BEGIN DATA PROVIDED

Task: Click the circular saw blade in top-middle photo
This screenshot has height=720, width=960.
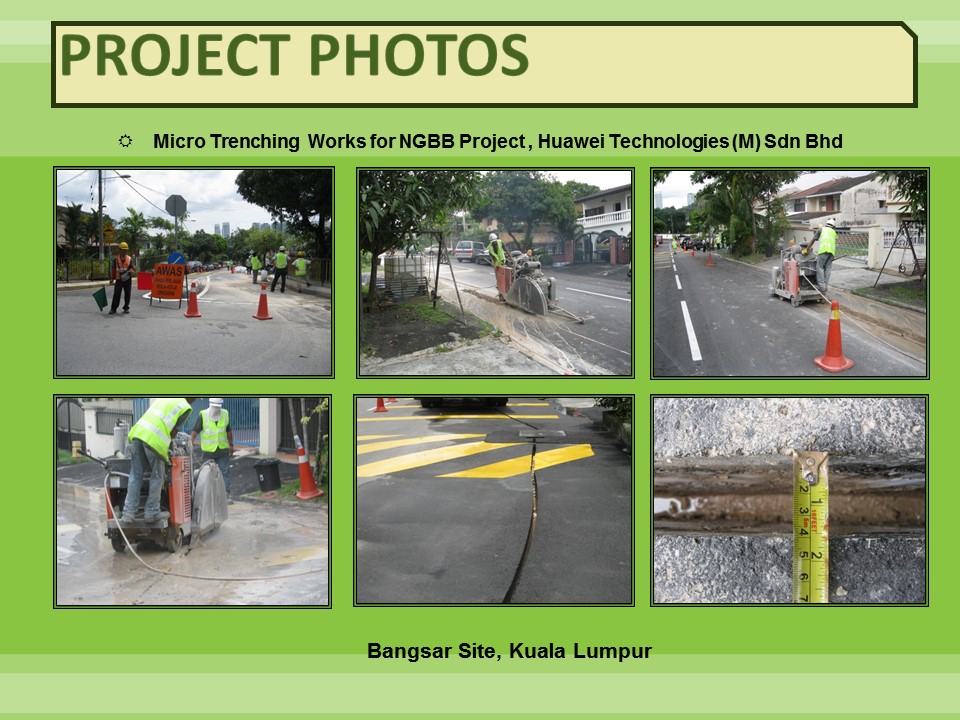Action: point(527,296)
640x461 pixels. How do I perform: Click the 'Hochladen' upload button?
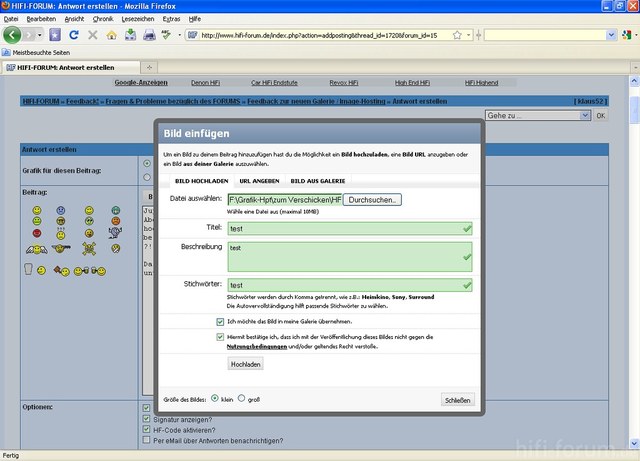(x=245, y=364)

END DATA PROVIDED

_TASK ITEM_.
Copy the entries above exactly from the line with "640x461 pixels. How" down to their last line, both ends included. Do not copy any pictures.

_RESPONSE_.
640x461 pixels. How do I perform: Click the 'Hochladen' upload button?
(x=245, y=364)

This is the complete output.